A commuter trains arrives during a media tour of the Bang Sue Grand Station rail hub in Bangkok, Thailand, on Friday, March 26, 2021. Thailand will waive quarantine requirements for vaccinated foreign visitors arriving on the resort island of Phuket from July 1. The government plans to test the reopening plan before expanding to other key tourist hotspots to help restart the tourism industry battered by a year without its millions of tourists. Bloomberg/photo
A commuter trains arrives during a media tour of the Bang Sue Grand Station rail hub in Bangkok, Thailand, on Friday, March 26, 2021. Thailand will waive quarantine requirements for vaccinated foreign visitors arriving on the resort island of Phuket from July 1. The government plans to test the reopening plan before expanding to other key tourist hotspots to help restart the tourism industry battered by a year without its millions of tourists. Bloomberg/photo

The State Railway of Thailand has set up a company to manage and monetize its most-valuable properties in an effort to reverse decades of losses.

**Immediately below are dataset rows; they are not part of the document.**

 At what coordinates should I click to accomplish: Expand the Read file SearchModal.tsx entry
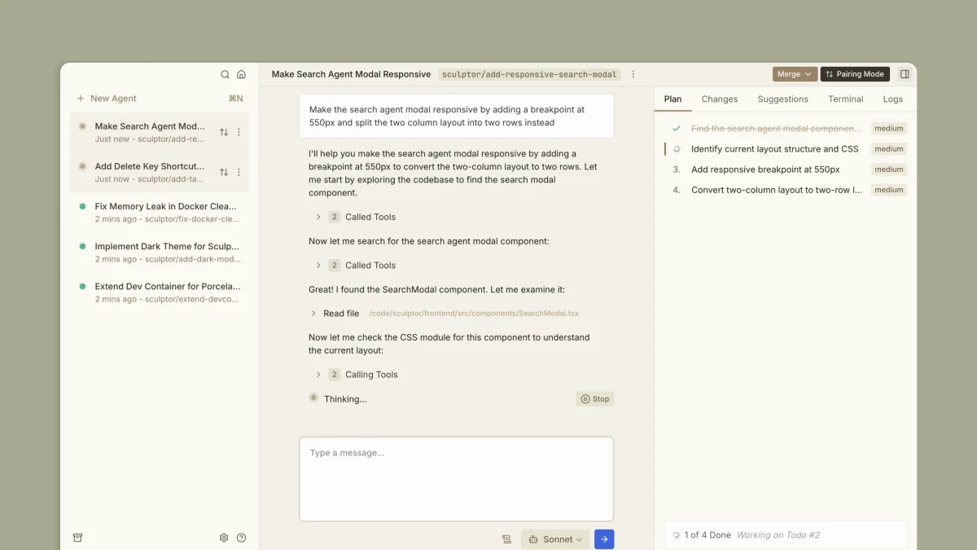313,314
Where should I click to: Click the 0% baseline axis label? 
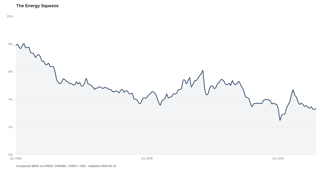click(10, 155)
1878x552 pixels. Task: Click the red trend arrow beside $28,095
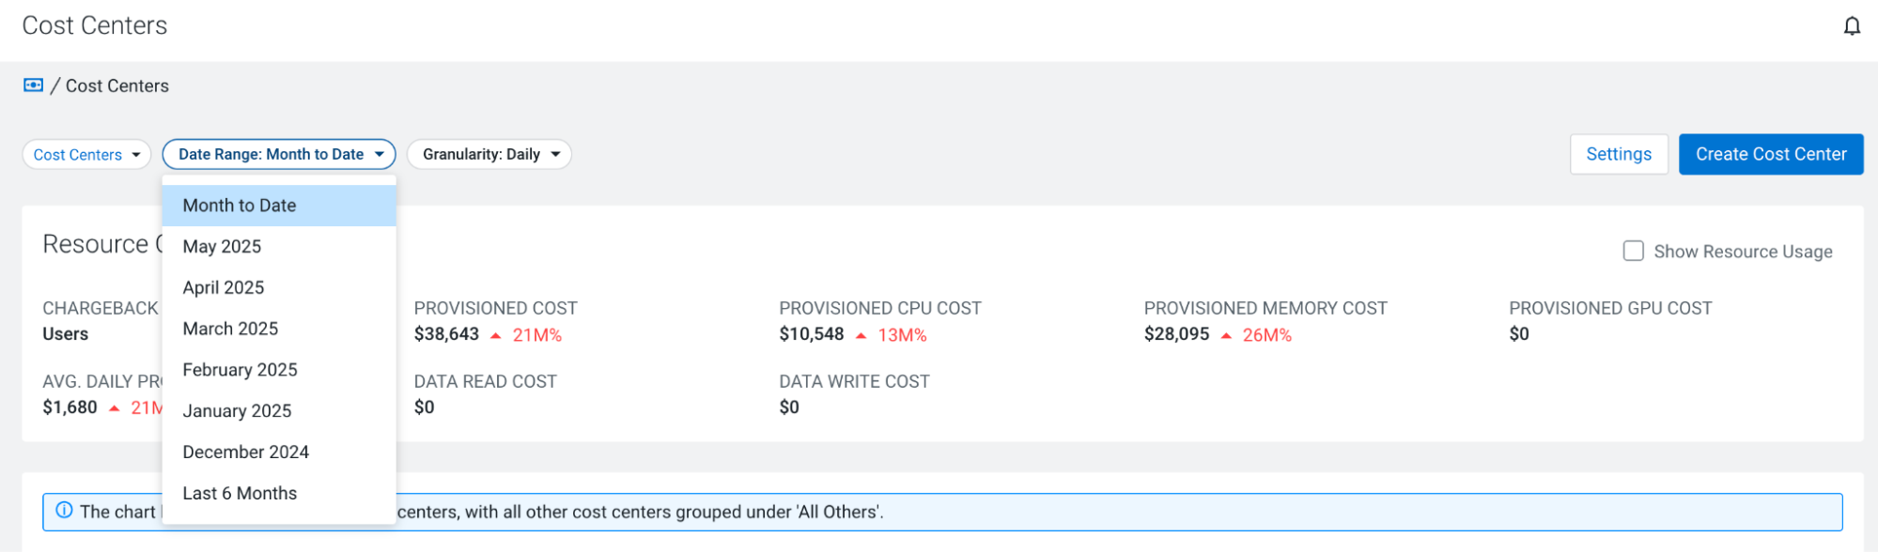click(x=1226, y=335)
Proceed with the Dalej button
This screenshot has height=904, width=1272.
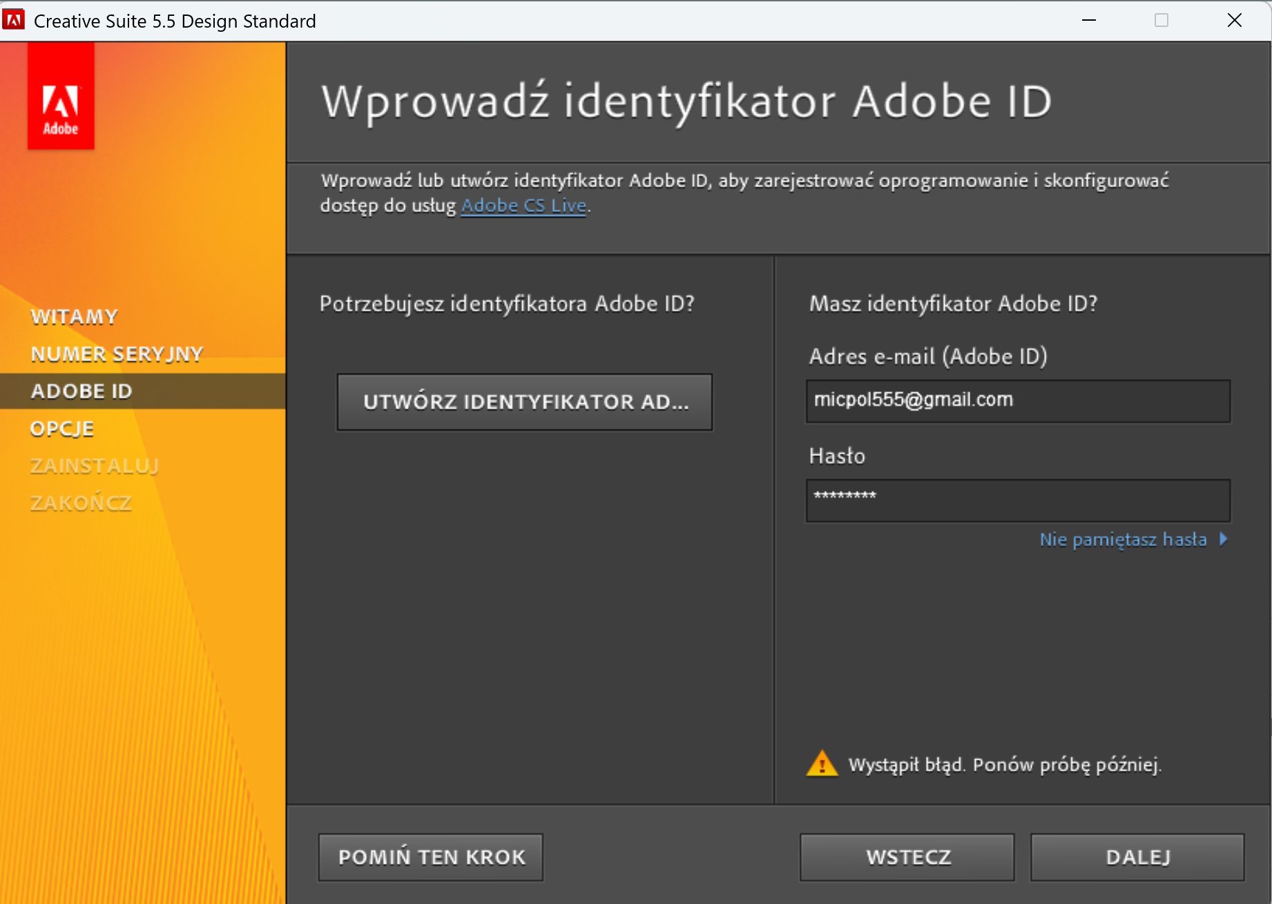[1137, 857]
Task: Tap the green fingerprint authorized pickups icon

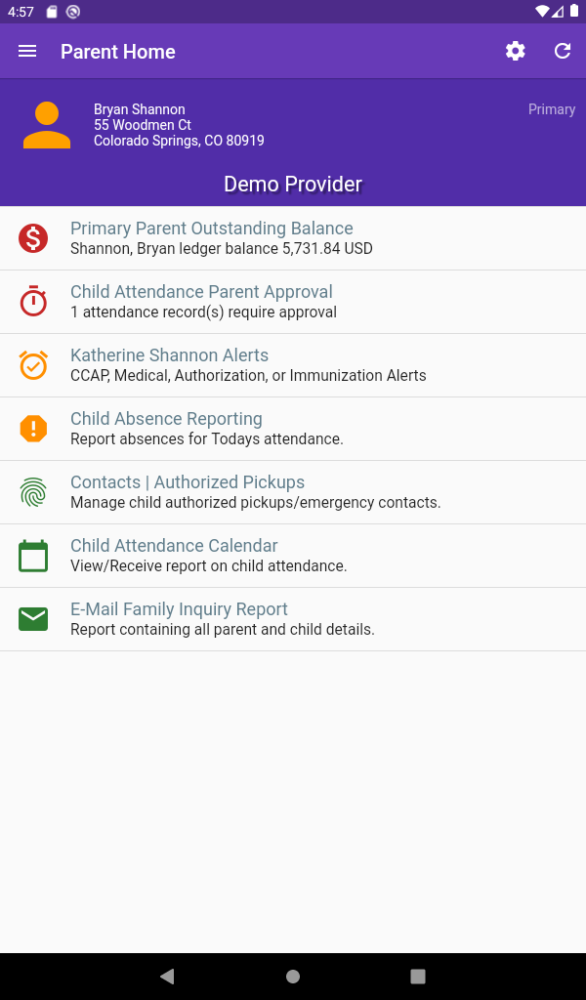Action: click(x=32, y=491)
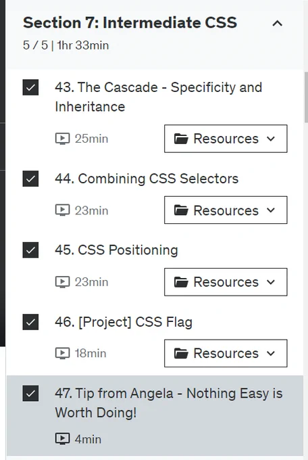This screenshot has height=460, width=308.
Task: Click video icon beside 23min of lecture 44
Action: click(62, 210)
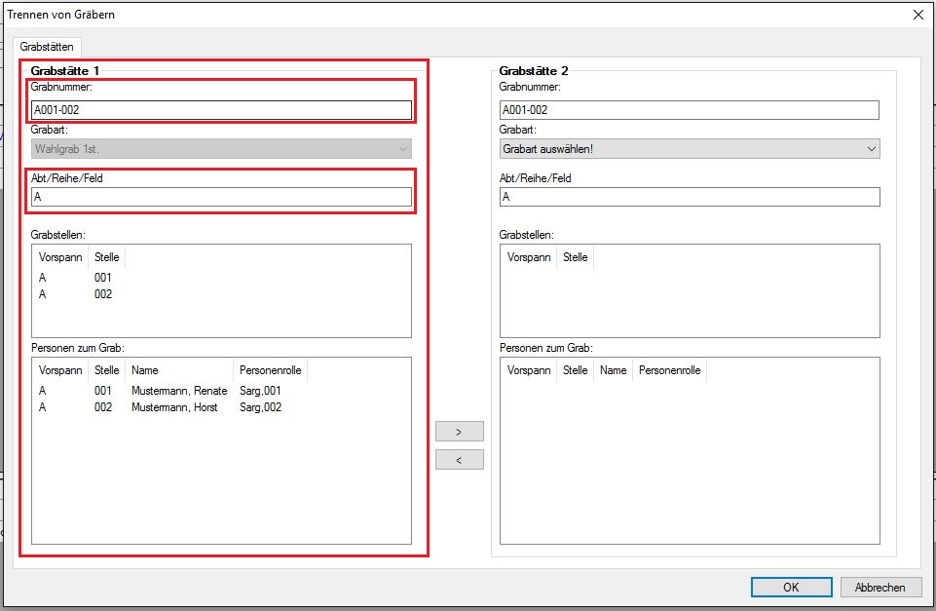
Task: Click Abt/Reihe/Feld field of Grabstätte 2
Action: pyautogui.click(x=689, y=197)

While the idea of generating income from SRT assets has been around for years, the plans are only now taking shape, with prime real estate being transferred to an asset-management unit, Transport Minister Saksayam Chidchob said in an interview.

Set up in 1890 to provide not-for-profit transport services, the rail operator has accumulated about 44,000 hectares (109,000 acres) of land across Thailand -- and racked up billions in liabilities through money-losing operations. The SRT is among the most-indebted state agencies and country's largest property owners.

The asset agency should deliver at least 600 billion baht (US$17.9 billion) in additional revenue over the next 30 years, offsetting nearly all accumulated and operational losses, Saksayam said. Several trophy properties, especially in central Bangkok, are probably more valuable than current appraisals if they can be developed into high-rise, mixed-use projects, he said.

The SRT had a combined loss from operations of nearly 40 billion baht in the three years leading up to the pandemic, according to figures from its annual reports. And this past July, the prime minister ordered a panel to probe bidding on two rail projects worth about US$4 billion after complaints by the Anti-Corruption Organization of Thailand and politicians.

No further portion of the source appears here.